Author Interviews, Cost of Health Care, Emergency Care / 30.01.2016
Avoidable Acute Admissions From Emergency Room Driven By Time and Space Pressures
MedicalResearch.com Interview with:
Jonathan Pinkney MD FRCP
Professor of Medicine
Plymouth University and Peninsula Schools of Medicine and Dentistry
Centre for Clinical Trials and Population Studies
Plymouth Science Park Phase 1
Honorary Consultant Physician Diabetes and Endocrinology
University Medicine Derriford Hospital
Plymouth Hospitals NHS Trust
Plymouth UK
Medical Research: What is the background for this study?
Dr. Pinkney: The background is that the study was funded by the National Institute for Health Research in response to a call for research on the problem of unscheduled emergency admissions to hospitals in the UK. The rates of patient attendance at emergency departments and subsequent acute admissions to hospitals have risen year on year. Rising numbers of admissions have significant knock-on effects for acute hospitals including crowding in emergency departments, pressures on staffing, and disruption of elective treatment because of high rates of bed occupancy. The increase in admissions has been associated largely with increased short stay admissions. As a result, there has been an increasing view that a significant proportion of acute medical admissions may not be necessary, and in this respect may be said to be avoidable. There had been relatively limited research on how hospitals can best reduce these avoidable admissions.

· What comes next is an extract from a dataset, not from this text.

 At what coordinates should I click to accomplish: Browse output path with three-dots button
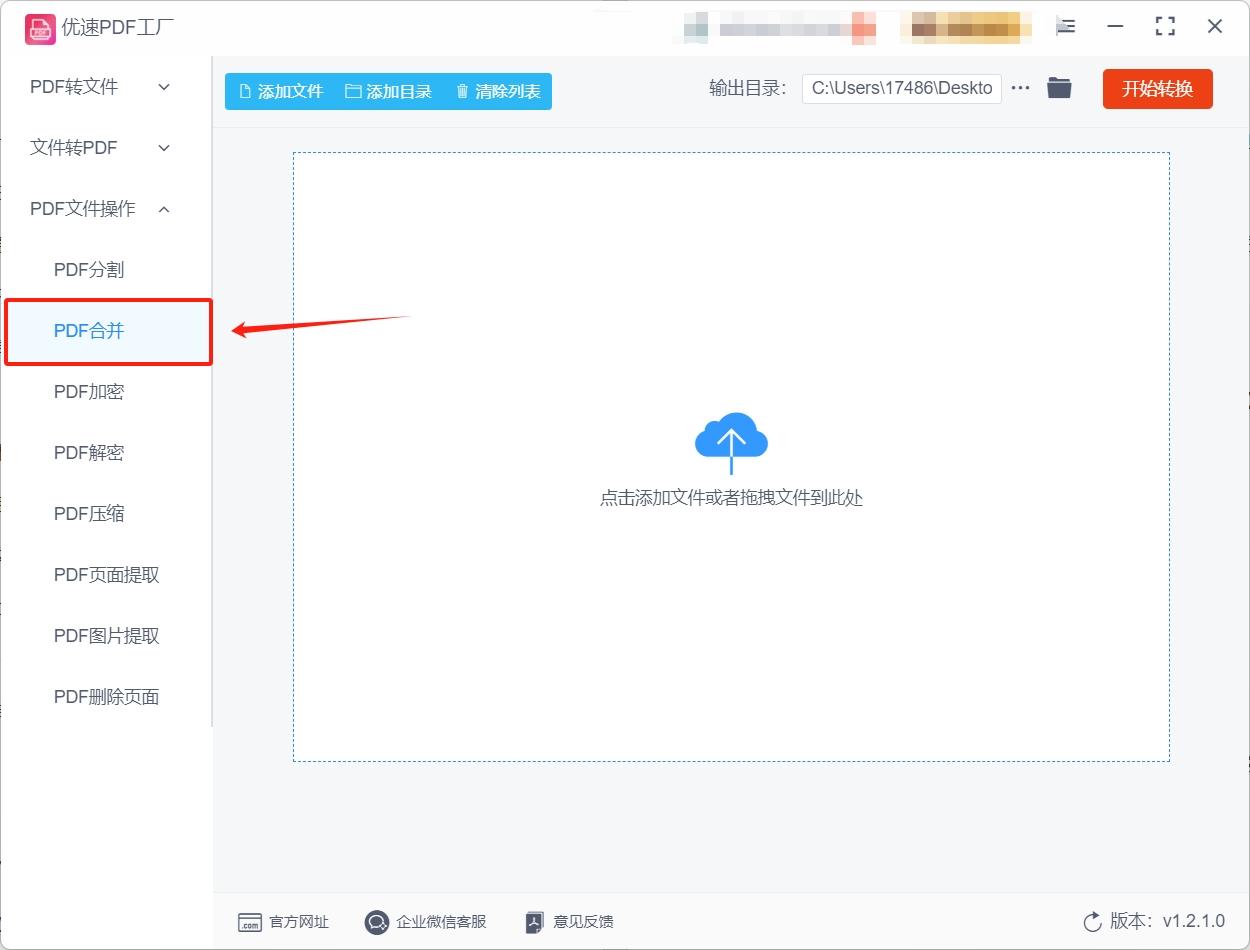pyautogui.click(x=1020, y=88)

The main aims of the study were to investigate how senior staff in four major acute hospitals in south west England endeavour to avoid unnecessary acute admissions, and to examine a range of different systems in place in different hospitals to avoid unnecessary admissions. We called this project the "3A" or Avoidable Acute Admissions study. The 3A study was a mixed methods study with a strong emphasis on the narrative experience of patients, carers and healthcare professionals in the emergency departments and associated units of these four acute hospitals. The quantitative component of the study was an application of Value Stream Mapping (VSM), a technique from lean theory, and this was used to identify and measure points of delay in the patient journey.